> [Exercise goal]: Give an exact reproduction of all the lines in the listing.

> [Records for processing]:
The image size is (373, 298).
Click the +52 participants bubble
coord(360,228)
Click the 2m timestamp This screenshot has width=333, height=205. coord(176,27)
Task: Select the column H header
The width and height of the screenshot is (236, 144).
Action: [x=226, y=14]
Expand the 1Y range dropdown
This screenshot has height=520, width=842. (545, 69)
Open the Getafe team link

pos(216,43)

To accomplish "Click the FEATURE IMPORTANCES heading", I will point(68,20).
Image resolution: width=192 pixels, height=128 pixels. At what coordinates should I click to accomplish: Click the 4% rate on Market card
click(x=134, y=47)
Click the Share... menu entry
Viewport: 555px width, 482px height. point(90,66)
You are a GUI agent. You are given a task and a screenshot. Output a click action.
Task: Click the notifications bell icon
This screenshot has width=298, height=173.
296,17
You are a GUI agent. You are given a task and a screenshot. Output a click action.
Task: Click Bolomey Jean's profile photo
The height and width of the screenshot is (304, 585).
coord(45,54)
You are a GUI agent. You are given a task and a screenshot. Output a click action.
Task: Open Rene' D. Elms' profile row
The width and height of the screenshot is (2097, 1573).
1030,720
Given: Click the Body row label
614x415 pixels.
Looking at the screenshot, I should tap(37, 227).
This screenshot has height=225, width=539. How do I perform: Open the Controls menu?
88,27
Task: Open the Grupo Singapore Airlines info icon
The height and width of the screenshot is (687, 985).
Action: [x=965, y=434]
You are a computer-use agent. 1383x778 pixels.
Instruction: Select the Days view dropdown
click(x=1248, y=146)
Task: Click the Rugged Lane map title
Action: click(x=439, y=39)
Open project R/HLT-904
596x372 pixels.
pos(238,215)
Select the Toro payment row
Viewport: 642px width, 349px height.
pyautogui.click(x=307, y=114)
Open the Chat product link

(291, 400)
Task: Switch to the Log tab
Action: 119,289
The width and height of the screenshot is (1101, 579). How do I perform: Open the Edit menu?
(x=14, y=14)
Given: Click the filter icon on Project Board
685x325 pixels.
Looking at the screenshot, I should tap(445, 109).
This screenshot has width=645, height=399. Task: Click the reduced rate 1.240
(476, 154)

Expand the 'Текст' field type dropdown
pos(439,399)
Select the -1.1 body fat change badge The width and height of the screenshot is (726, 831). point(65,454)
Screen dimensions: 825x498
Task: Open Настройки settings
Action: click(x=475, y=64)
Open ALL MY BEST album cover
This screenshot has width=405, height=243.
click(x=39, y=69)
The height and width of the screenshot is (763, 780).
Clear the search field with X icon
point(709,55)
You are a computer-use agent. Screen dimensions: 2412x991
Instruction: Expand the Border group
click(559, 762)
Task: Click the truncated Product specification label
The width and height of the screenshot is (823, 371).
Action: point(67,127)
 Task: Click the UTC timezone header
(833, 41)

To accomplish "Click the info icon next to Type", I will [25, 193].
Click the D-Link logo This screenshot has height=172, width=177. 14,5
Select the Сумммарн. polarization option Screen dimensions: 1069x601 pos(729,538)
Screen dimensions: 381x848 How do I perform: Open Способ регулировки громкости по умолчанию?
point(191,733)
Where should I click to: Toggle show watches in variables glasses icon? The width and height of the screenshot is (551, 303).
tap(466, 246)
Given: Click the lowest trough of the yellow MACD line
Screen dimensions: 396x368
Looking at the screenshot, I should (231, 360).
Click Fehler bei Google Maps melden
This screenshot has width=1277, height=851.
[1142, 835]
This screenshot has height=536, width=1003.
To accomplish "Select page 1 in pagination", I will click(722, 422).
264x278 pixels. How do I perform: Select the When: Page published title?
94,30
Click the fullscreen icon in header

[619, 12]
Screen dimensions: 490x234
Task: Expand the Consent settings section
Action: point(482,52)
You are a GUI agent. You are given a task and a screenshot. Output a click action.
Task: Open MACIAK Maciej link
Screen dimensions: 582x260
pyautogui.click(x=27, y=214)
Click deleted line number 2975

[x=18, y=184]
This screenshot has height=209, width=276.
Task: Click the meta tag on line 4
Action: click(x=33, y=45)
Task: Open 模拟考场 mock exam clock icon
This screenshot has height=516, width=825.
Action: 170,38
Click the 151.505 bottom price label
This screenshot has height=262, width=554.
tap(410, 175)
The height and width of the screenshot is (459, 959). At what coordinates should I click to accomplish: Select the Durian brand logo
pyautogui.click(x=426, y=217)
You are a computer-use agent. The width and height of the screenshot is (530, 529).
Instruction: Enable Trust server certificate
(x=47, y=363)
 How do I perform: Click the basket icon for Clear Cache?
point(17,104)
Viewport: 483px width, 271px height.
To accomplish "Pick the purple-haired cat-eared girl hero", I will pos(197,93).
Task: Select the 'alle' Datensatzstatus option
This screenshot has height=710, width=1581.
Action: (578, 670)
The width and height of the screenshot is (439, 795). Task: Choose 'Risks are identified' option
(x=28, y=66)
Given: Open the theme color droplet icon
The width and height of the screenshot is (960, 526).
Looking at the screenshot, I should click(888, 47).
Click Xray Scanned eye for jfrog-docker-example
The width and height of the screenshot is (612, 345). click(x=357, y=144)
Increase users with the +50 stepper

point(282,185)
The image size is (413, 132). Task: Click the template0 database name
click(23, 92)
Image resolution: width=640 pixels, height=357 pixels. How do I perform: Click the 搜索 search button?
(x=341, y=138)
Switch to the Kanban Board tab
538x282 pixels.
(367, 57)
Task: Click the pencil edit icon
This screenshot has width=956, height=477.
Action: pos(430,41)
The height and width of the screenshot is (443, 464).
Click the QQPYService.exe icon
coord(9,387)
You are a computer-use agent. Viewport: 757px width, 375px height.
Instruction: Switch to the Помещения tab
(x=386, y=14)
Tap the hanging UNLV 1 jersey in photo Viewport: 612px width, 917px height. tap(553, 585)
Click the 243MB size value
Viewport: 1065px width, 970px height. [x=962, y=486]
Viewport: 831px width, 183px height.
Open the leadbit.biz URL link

> [Output]:
The image size is (373, 298).
Click the +52 participants bubble
coord(360,228)
Click the 2m timestamp This screenshot has width=333, height=205. coord(176,27)
Task: Select the column H header
The width and height of the screenshot is (236, 144).
Action: [x=226, y=14]
Expand the 1Y range dropdown
This screenshot has height=520, width=842. (545, 69)
Open the Getafe team link

pos(216,43)

To accomplish "Click the FEATURE IMPORTANCES heading", I will point(68,20).
Image resolution: width=192 pixels, height=128 pixels. At what coordinates should I click to accomplish: Click the 4% rate on Market card
click(x=134, y=47)
Click the Share... menu entry
Viewport: 555px width, 482px height. point(90,66)
You are a GUI agent. You are given a task and a screenshot. Output a click action.
Task: Click the notifications bell icon
This screenshot has width=298, height=173.
296,17
You are a GUI agent. You are given a task and a screenshot. Output a click action.
Task: Click Bolomey Jean's profile photo
The height and width of the screenshot is (304, 585).
coord(45,54)
You are a GUI agent. You are given a task and a screenshot. Output a click action.
Task: Open Rene' D. Elms' profile row
The width and height of the screenshot is (2097, 1573).
1030,720
Given: Click the Body row label
614x415 pixels.
Looking at the screenshot, I should tap(37, 227).
This screenshot has height=225, width=539. How do I perform: Open the Controls menu?
88,27
Task: Open the Grupo Singapore Airlines info icon
The height and width of the screenshot is (687, 985).
Action: [x=965, y=434]
You are a computer-use agent. 1383x778 pixels.
Instruction: Select the Days view dropdown
click(x=1248, y=146)
Task: Click the Rugged Lane map title
Action: click(x=439, y=39)
Open project R/HLT-904
596x372 pixels.
pos(238,215)
Select the Toro payment row
Viewport: 642px width, 349px height.
pyautogui.click(x=307, y=114)
Open the Chat product link

(291, 400)
Task: Switch to the Log tab
Action: 119,289
The width and height of the screenshot is (1101, 579). How do I perform: Open the Edit menu?
(x=14, y=14)
Given: Click the filter icon on Project Board
685x325 pixels.
Looking at the screenshot, I should tap(445, 109).
This screenshot has width=645, height=399. Task: Click the reduced rate 1.240
(476, 154)

Expand the 'Текст' field type dropdown
pos(439,399)
Select the -1.1 body fat change badge The width and height of the screenshot is (726, 831). point(65,454)
Screen dimensions: 825x498
Task: Open Настройки settings
Action: click(x=475, y=64)
Open ALL MY BEST album cover
This screenshot has width=405, height=243.
click(x=39, y=69)
The height and width of the screenshot is (763, 780).
Clear the search field with X icon
point(709,55)
You are a computer-use agent. Screen dimensions: 2412x991
Instruction: Expand the Border group
click(559, 762)
Task: Click the truncated Product specification label
The width and height of the screenshot is (823, 371).
Action: point(67,127)
 Task: Click the UTC timezone header
(833, 41)

To accomplish "Click the info icon next to Type", I will [25, 193].
Click the D-Link logo This screenshot has height=172, width=177. 14,5
Select the Сумммарн. polarization option Screen dimensions: 1069x601 pos(729,538)
Screen dimensions: 381x848 How do I perform: Open Способ регулировки громкости по умолчанию?
point(191,733)
Where should I click to: Toggle show watches in variables glasses icon? The width and height of the screenshot is (551, 303).
tap(466, 246)
Given: Click the lowest trough of the yellow MACD line
Screen dimensions: 396x368
Looking at the screenshot, I should (231, 360).
Click Fehler bei Google Maps melden
This screenshot has width=1277, height=851.
[1142, 835]
This screenshot has height=536, width=1003.
To accomplish "Select page 1 in pagination", I will click(722, 422).
264x278 pixels. How do I perform: Select the When: Page published title?
94,30
Click the fullscreen icon in header

[619, 12]
Screen dimensions: 490x234
Task: Expand the Consent settings section
Action: point(482,52)
You are a GUI agent. You are given a task and a screenshot. Output a click action.
Task: Open MACIAK Maciej link
Screen dimensions: 582x260
pyautogui.click(x=27, y=214)
Click deleted line number 2975

[x=18, y=184]
This screenshot has height=209, width=276.
Task: Click the meta tag on line 4
Action: click(x=33, y=45)
Task: Open 模拟考场 mock exam clock icon
This screenshot has height=516, width=825.
Action: 170,38
Click the 151.505 bottom price label
This screenshot has height=262, width=554.
tap(410, 175)
The height and width of the screenshot is (459, 959). At what coordinates should I click to accomplish: Select the Durian brand logo
pyautogui.click(x=426, y=217)
You are a computer-use agent. The width and height of the screenshot is (530, 529).
Instruction: Enable Trust server certificate
(x=47, y=363)
 How do I perform: Click the basket icon for Clear Cache?
point(17,104)
Viewport: 483px width, 271px height.
To accomplish "Pick the purple-haired cat-eared girl hero", I will pos(197,93).
Task: Select the 'alle' Datensatzstatus option
This screenshot has height=710, width=1581.
Action: (578, 670)
The width and height of the screenshot is (439, 795). Task: Choose 'Risks are identified' option
(x=28, y=66)
Given: Open the theme color droplet icon
The width and height of the screenshot is (960, 526).
Looking at the screenshot, I should click(888, 47).
Click Xray Scanned eye for jfrog-docker-example
The width and height of the screenshot is (612, 345). click(x=357, y=144)
Increase users with the +50 stepper

point(282,185)
The image size is (413, 132). Task: Click the template0 database name
click(23, 92)
Image resolution: width=640 pixels, height=357 pixels. How do I perform: Click the 搜索 search button?
(x=341, y=138)
Switch to the Kanban Board tab
538x282 pixels.
(367, 57)
Task: Click the pencil edit icon
This screenshot has width=956, height=477.
Action: pos(430,41)
The height and width of the screenshot is (443, 464).
Click the QQPYService.exe icon
coord(9,387)
You are a computer-use agent. Viewport: 757px width, 375px height.
Instruction: Switch to the Помещения tab
(x=386, y=14)
Tap the hanging UNLV 1 jersey in photo Viewport: 612px width, 917px height. tap(553, 585)
Click the 243MB size value
Viewport: 1065px width, 970px height. [x=962, y=486]
Viewport: 831px width, 183px height.
Open the leadbit.biz URL link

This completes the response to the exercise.